Problems to work on:
A. Reproduce verbatim the part of the treadmill passage below, starting at "I am straddling" and ending at "being with excitement.".
B. In the treadmill passage below, how long is the timer set for?
C. Extend the cardiac rehabilitation treadmill passage below, picking up after its final sentence.

----- Document extract -----

I am straddling the belt on the treadmill at the hospital cardiac rehabilitation department. This three-day-a-week activity has been a part of my exercise routine since my second cardiac bypass surgery at age 62 more than two years ago. I wonder what fantasies my imagination will conjure up today.
I had enjoyed the sport of running and jogging for many years and vowed to maintain that part of my life to the best of my ability.
I press the button to start the motor and the belt begins to rotate, increasing its whine slowly in direct proportion to the belt speed.
Cautiously stepping onto the moving belt, my legs react instinctively to match the speed of the rotating surface. Once the belt reaches a predetermined pace I press another button to start the timer, which has been set for 30 minutes.
Almost instantly, that fantasy I had hoped for takes over, filling my whole being with excitement.
I can envision my presence on a tree-lined country road in the early part of a morning race, with arm-swinging bodies and gasping efforts to grasp needed oxygen obvious on all sides of me.

----- Given data -----

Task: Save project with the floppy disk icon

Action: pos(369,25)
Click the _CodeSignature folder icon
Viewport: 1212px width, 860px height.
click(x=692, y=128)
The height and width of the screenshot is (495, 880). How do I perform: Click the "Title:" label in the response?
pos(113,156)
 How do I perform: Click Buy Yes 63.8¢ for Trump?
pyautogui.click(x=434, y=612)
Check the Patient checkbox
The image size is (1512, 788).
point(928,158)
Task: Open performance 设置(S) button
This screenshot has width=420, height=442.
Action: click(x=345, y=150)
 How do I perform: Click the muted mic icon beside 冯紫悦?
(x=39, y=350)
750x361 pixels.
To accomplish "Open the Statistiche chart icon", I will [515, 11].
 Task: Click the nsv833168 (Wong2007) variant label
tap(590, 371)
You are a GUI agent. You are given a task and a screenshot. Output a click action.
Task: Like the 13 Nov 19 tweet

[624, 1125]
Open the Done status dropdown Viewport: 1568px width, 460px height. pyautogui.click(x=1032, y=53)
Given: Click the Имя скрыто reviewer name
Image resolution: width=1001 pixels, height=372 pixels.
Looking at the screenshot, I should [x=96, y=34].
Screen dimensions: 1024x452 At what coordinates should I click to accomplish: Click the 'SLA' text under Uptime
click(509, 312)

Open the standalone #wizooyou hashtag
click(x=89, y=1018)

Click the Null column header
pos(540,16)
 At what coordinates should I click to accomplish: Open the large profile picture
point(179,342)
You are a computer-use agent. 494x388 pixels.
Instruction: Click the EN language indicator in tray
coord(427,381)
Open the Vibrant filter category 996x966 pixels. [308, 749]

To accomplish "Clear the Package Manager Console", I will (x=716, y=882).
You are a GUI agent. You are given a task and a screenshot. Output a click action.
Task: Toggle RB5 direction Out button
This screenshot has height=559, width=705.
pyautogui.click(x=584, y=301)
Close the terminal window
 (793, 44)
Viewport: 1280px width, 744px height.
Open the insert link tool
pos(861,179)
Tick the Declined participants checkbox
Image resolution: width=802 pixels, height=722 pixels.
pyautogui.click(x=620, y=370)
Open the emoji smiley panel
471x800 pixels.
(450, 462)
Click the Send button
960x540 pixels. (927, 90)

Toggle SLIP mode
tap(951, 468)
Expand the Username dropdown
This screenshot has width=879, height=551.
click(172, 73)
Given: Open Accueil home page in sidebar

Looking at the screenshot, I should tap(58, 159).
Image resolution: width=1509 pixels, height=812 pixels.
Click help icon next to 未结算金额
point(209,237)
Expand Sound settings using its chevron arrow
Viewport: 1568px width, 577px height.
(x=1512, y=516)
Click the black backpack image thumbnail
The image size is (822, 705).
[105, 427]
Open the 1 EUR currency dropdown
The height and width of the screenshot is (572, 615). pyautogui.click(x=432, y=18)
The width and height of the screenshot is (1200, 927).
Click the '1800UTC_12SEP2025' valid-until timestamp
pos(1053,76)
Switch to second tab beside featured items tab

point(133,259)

-----

Answer section:
A.
I am straddling the belt on the treadmill at the hospital cardiac rehabilitation department. This three-day-a-week activity has been a part of my exercise routine since my second cardiac bypass surgery at age 62 more than two years ago. I wonder what fantasies my imagination will conjure up today.
I had enjoyed the sport of running and jogging for many years and vowed to maintain that part of my life to the best of my ability.
I press the button to start the motor and the belt begins to rotate, increasing its whine slowly in direct proportion to the belt speed.
Cautiously stepping onto the moving belt, my legs react instinctively to match the speed of the rotating surface. Once the belt reaches a predetermined pace I press another button to start the timer, which has been set for 30 minutes.
Almost instantly, that fantasy I had hoped for takes over, filling my whole being with excitement.

B. 30 minutes.

C.
I tell myself to run my own race, forcing myself to hold back, to maintain a constant pace. Not more than a mile into this contest, my strategy seems to be paying off as one by one those imaginary bodies ahead of me take up positions to my rear. Their fast starts eventually take a toll on them.
The lead runners are still a good distance ahead of me, but a long straight stretch followed by some rolling hills seems to find the gap between us narrowing.
I nudge the power up a little and the belt whines a little higher, increasing speed, as I strive to catch up.
We have about a mile to go before turning into the stadium for the final lap.
Though my legs are feeling tired, I know that all those legs in front of me have covered the same distance and they must be feeling the same way. I just can't let up.
Slowly I pull within a few strides of the leaders. Excitement sets my heart pounding, sending blood whirling through my veins as confidence runs through my body.
I know I can win if I can only hang in there. The extra flow of adrenalin shifts my whole being into that second-wind stage. The entire body seems to be moving in total synchronization.
As the gates to the stadium come into view, I find myself striding side by side with the lead runners.
The crowd roars as we enter the stadium and hit the track with the finish less than a lap away.
With sheer determination I fight to stay within striking distance of the first-place runner. All of that hard training would not be in vain if I could help it.
Midway around the track, the two of us are running as one, shoulder to shoulder, each waiting for the precise instant to call up his last reserve of energy for the burst toward the ribbon.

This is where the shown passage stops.